While he stopped shy Friday of confirming that Palmer will be elevated to the top spot on the depth chart, it didn't exactly require a fortune teller to read through the tea leaves and discern that a change is imminent.

"Whoever our quarterback is going to be, he's going to be our quarterback until he's causing us not to win football games," Lewis said. "Just as it was last year. I'll make that clear to everyone involved. I don't want to have our football team go down that road [where it appears] we're losing games because of one person. It's not fair to all of those other guys. Obviously, as coaches, you have to do things that guys can do successfully to keep you from losing. More importantly, you don't want to have one guy lead you down that path."

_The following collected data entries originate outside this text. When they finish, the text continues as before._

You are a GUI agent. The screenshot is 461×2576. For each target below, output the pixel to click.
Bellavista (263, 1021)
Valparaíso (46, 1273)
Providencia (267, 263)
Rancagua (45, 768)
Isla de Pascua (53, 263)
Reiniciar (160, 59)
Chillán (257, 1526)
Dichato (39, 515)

The quarterback situation, because of reasons financial and otherwise, is a conundrum of sorts for Lewis and the Bengals. Kitna started every game in 2003 and led the Bengals to an 8-8 record, the team's first non-losing season since 1996.

The seven-year veteran completed 324 of 520 passes for 3,591 yards, with 26 touchdown passes, 15 interceptions and an efficiency rating of 87.4. Entering the final month of the season, with Cincinnati poised for a playoff run, Kitna was actually being mentioned as a potential MVP candidate.

But the Bengals lost three of their last four games, including the final two contests, and Kitna did not play particularly well down the stretch.

Compounding the situation is Palmer's contract. Between his signing bonus and his base salary, he earned slightly more than $11 million in 2003 and, at that compensation level, Cincinnati can't afford to keep him on the bench.

Since the 1970 merger, just one first-round quarterback, Chad Pennington of the New York Jets, went through his initial two seasons without starting a game. Lewis said that he feels his team is now mature enough to handle a quarterback turnover. He noted, as well, that the club cannot afford to stunt the growth of Palmer.

"Our guys are going to have to deal with that at some point," he said. "And Jon is well aware of that."

Kitna is entering the final season of a four-year contract and is scheduled to have a base salary of $3.375 million and a cap charge of $4.375 million. He has said at various times in the offseason that he would consider reworking his deal if he isn't the starter.

Len Pasquarelli is a senior writer for ESPN.com.